◆ **Given exercise**
Reproduce the items starting at the line containing "The width and height of the screenshot is (260, 195)." and ending at the line containing "Check the 'left top 3' tag checkbox", swapping "hamburger menu" for "navigation menu" and leaving everything else unchanged. Return only those lines, without the pictures.

◆ **Data entries**
____________
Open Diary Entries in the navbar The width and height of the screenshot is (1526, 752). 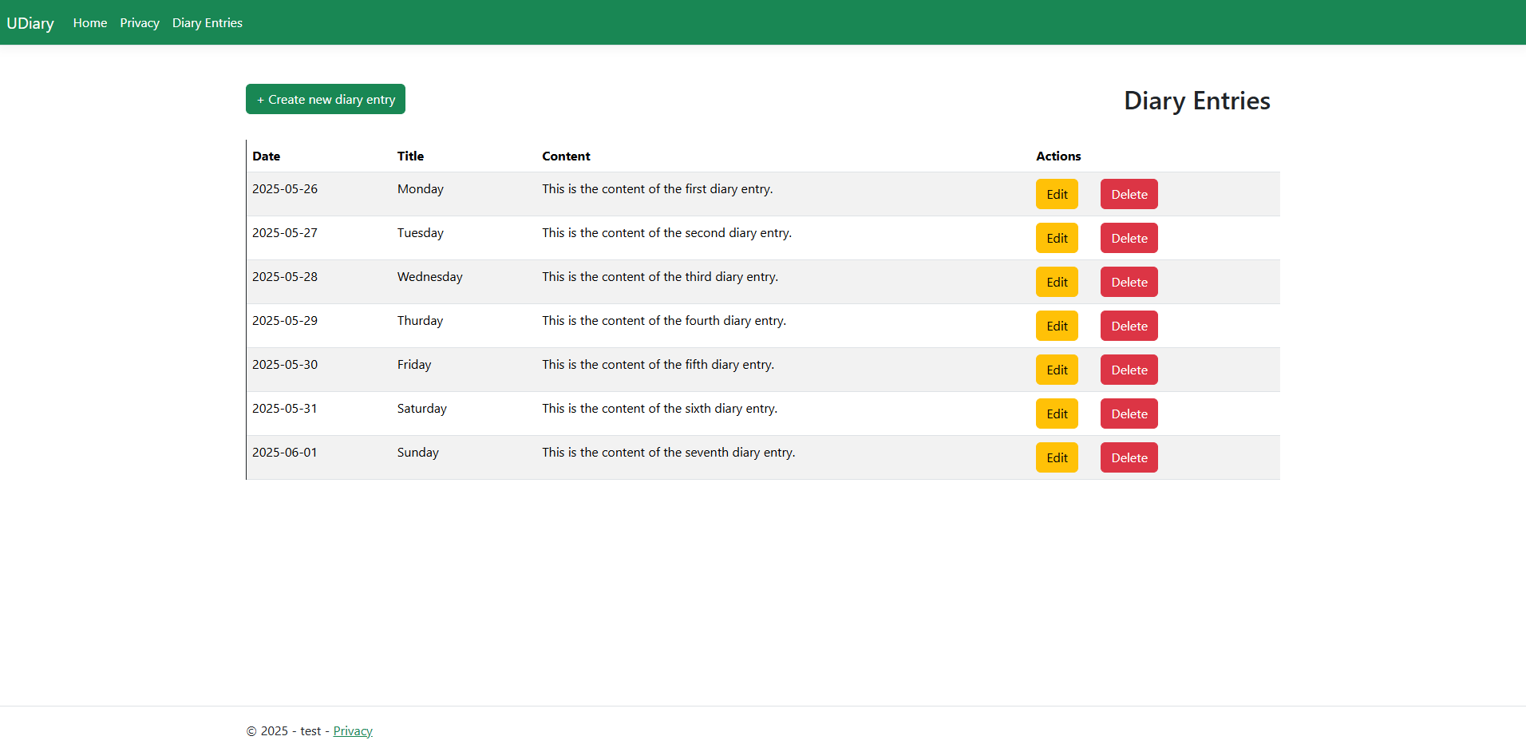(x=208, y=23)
____________
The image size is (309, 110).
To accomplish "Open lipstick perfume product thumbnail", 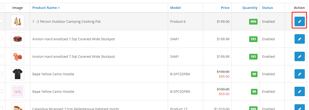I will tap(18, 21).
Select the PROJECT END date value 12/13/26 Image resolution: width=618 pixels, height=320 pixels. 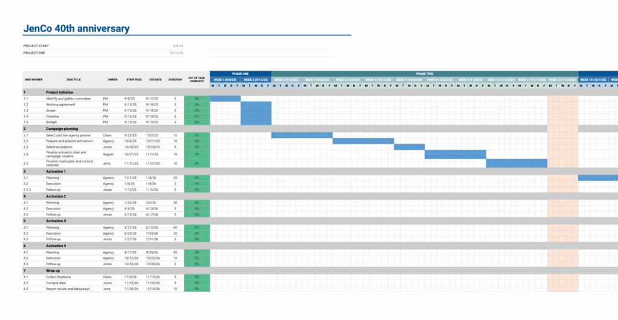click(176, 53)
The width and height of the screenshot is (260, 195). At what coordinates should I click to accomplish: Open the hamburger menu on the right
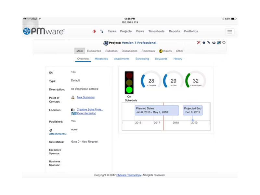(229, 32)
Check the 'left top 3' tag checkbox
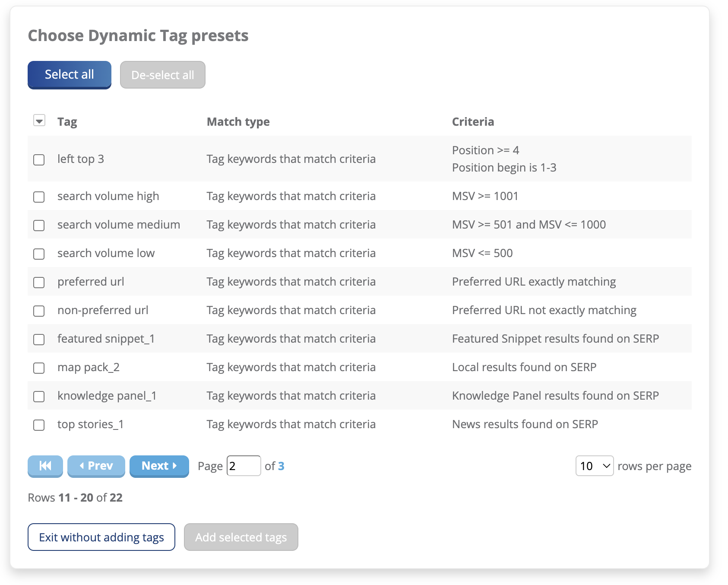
____________
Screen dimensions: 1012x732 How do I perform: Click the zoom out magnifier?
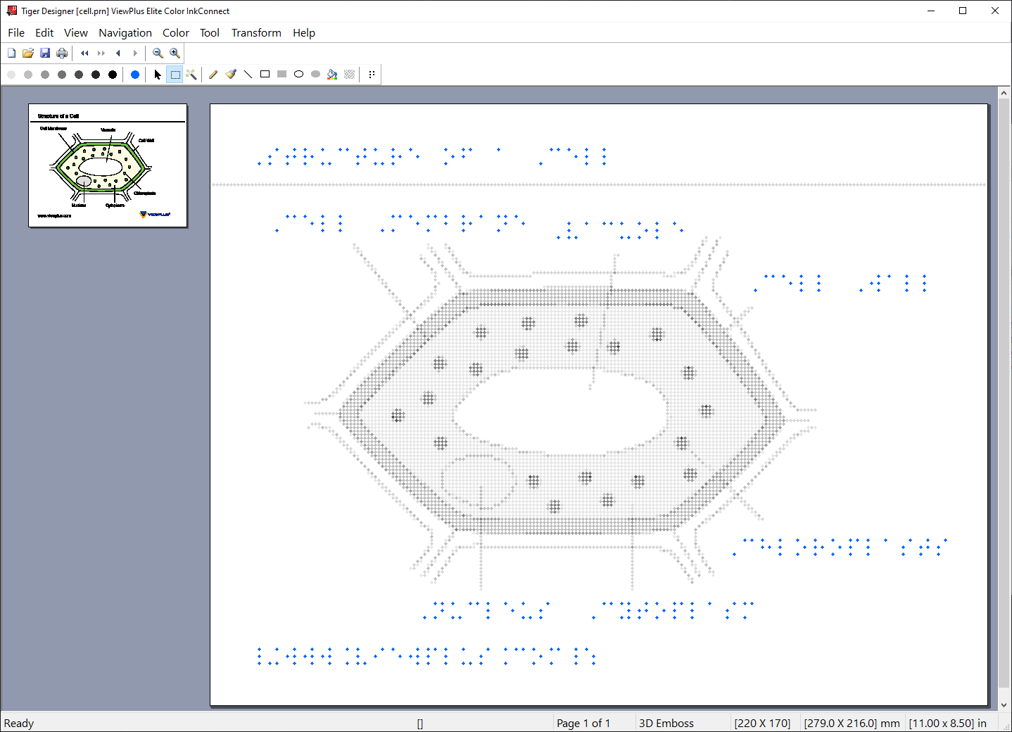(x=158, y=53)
____________
◆ **Problem solution**
The width and height of the screenshot is (260, 195). At what coordinates should I click to accomplish: Open the navigation menu on the right
(229, 32)
Check the 'left top 3' tag checkbox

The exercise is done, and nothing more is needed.